The outlook should provide a decent platform for 2013, when demand will improve slightly, Drewry Shipping Consultants said in its latest “Container Forecaster” report.

Carriers have recently restored rates to profitable levels in the core east-west trade lanes, putting most operations above break-even.

The turnaround has been largely due to the industry’s determination to raise rates, which have more than tripled on the Asia-Europe trade since March, the London-based consultancy said.

“If spot rates hold for the rest of the year, carriers will be in a strong position for the re-negotiation of shipper contracts in 2013,” it added.

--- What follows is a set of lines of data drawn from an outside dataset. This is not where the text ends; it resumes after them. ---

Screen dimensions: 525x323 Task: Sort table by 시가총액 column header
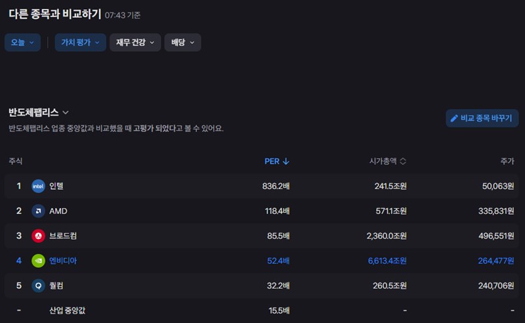(383, 162)
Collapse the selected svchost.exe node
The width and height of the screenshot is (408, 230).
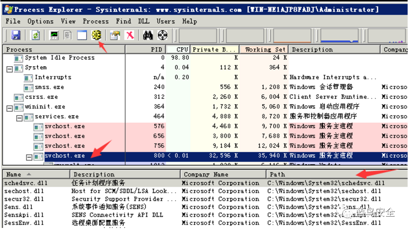pos(29,157)
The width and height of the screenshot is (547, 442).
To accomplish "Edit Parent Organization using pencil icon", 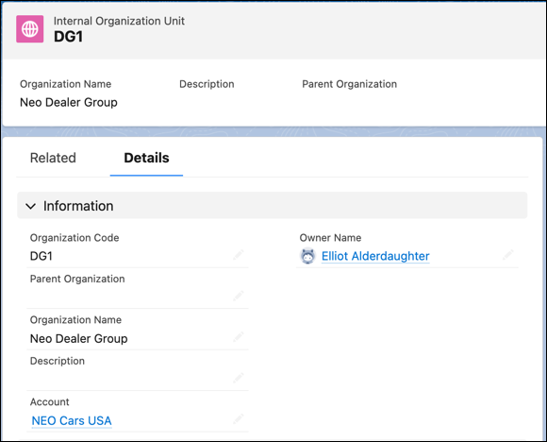I will coord(239,296).
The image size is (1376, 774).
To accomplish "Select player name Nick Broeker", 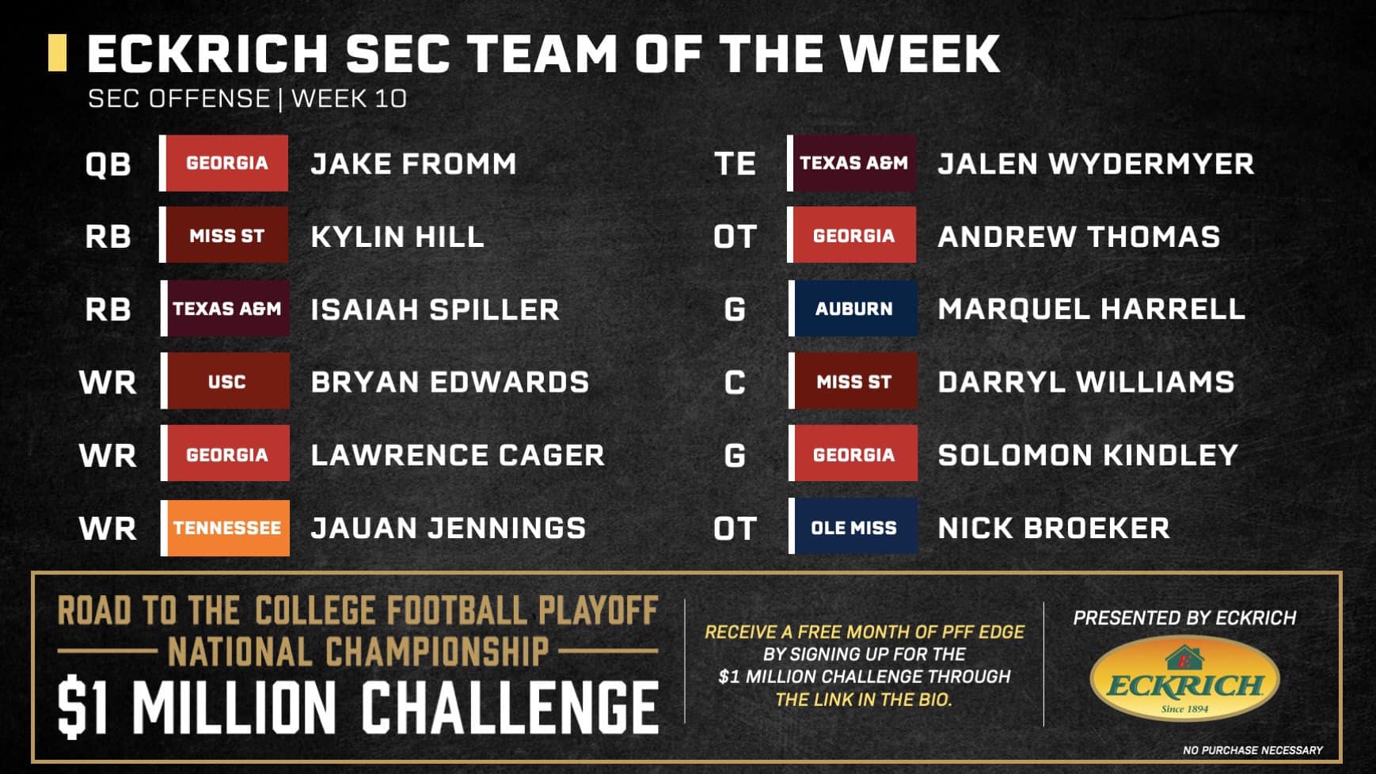I will [1054, 528].
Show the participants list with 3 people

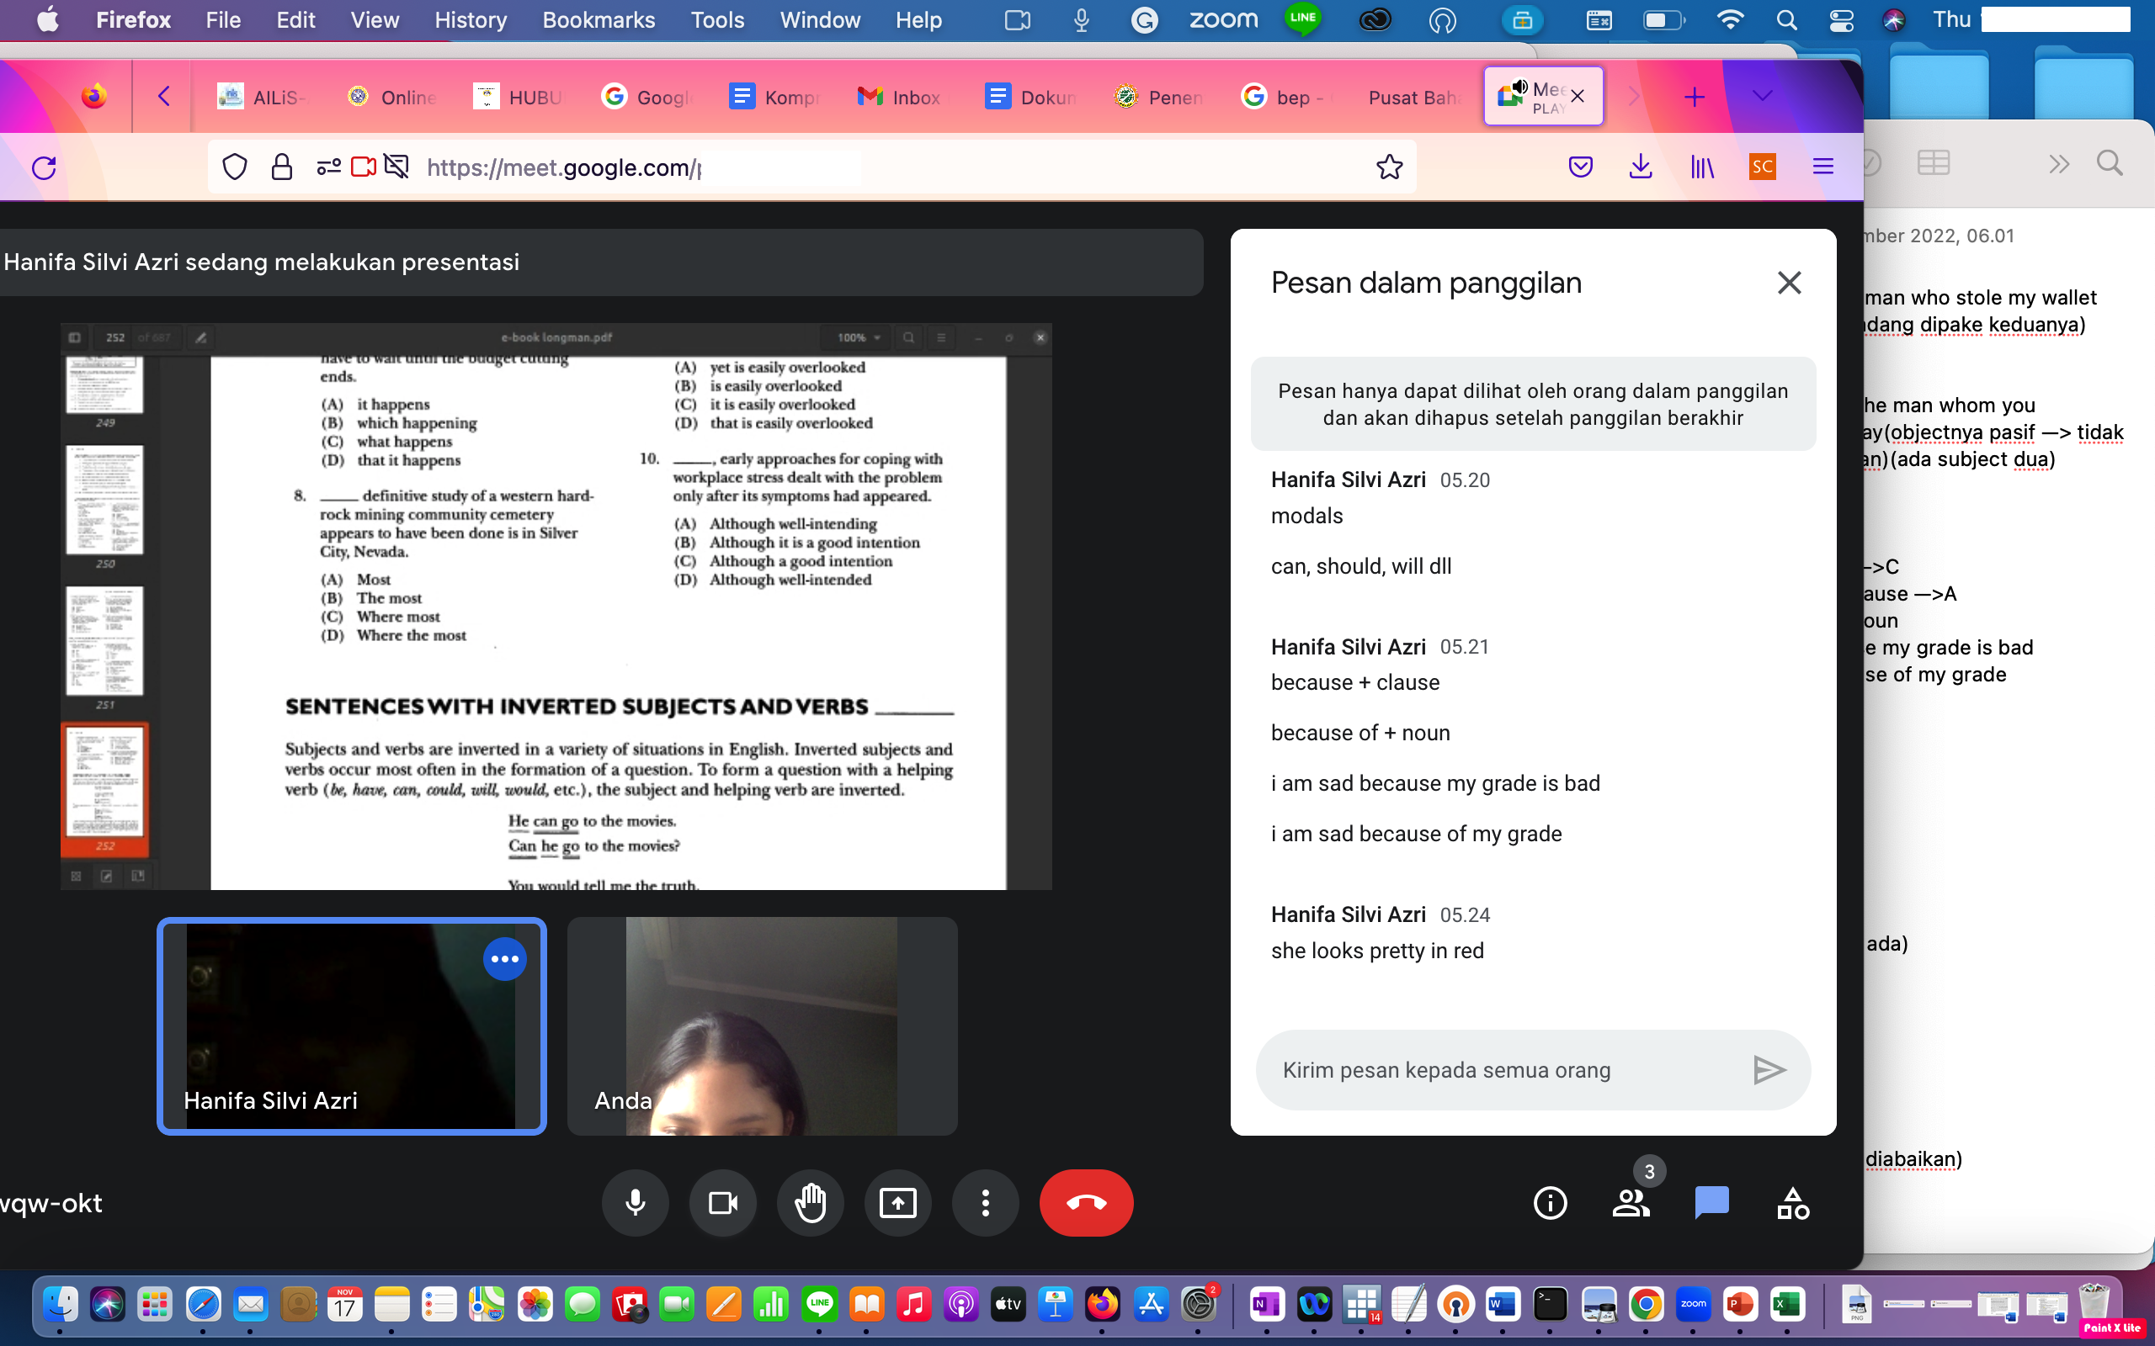coord(1632,1203)
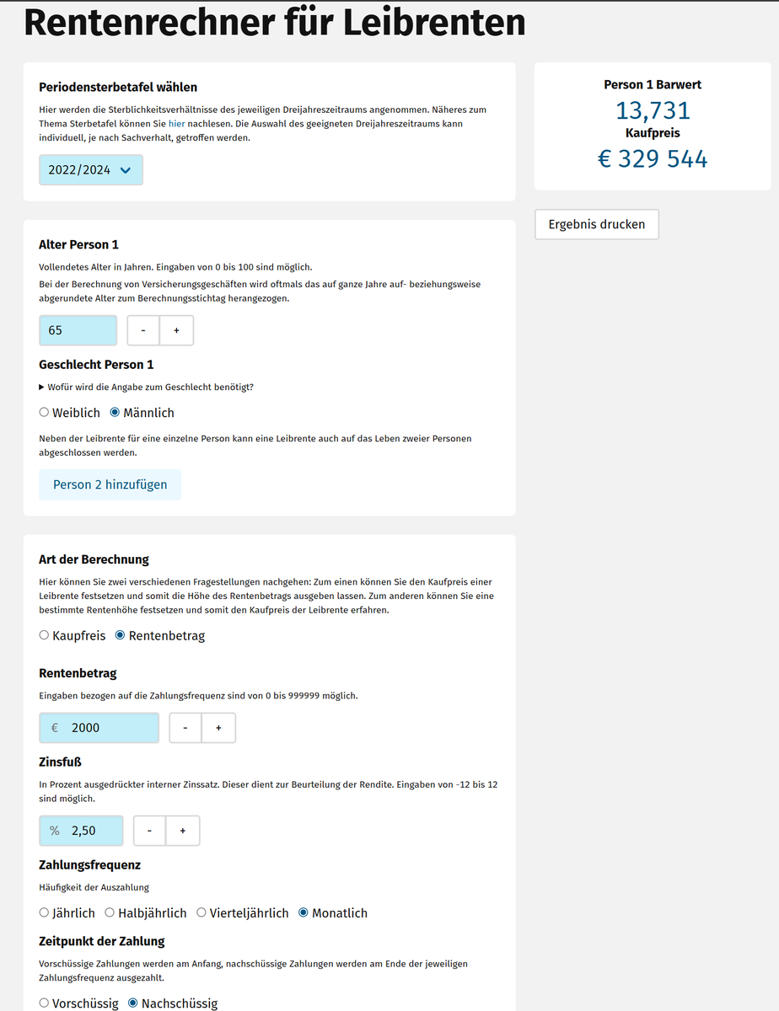The height and width of the screenshot is (1011, 779).
Task: Select Vierteljährlich payment frequency
Action: click(201, 912)
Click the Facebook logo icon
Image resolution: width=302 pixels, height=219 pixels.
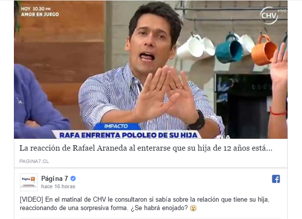276,179
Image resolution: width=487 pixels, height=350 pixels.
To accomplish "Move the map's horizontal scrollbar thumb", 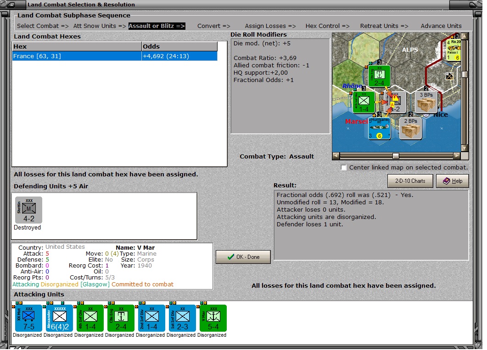I will 396,156.
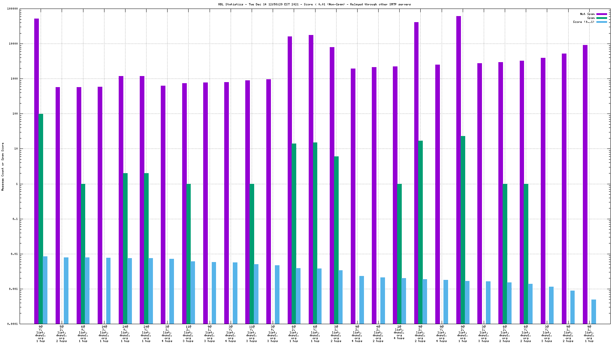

Forecasting 4.3 percent global container growth this year, Drewry said it is crucial for carriers to manage capacity in the second half of 2012 to back up their drive to raise rates back to profitable levels.

But it does not see a strong peak season for 2012 due to the worsening situation in Europe, and expects some rate erosion during the summer months.

Evergreen Line’s decision to launch another weekly loop this month is not a positive move, and the Asia-Europe trade is most at risk because of the need to fill more ships of capacities exceeding 12,000 standard containers every week, Drewry said.

“Since we do not see significant demand growth in the headhaul east-west trades next year, the industry must refrain from ordering new ships in the next 18 months to enable a return to a more normal supply-demand balance in the medium term.”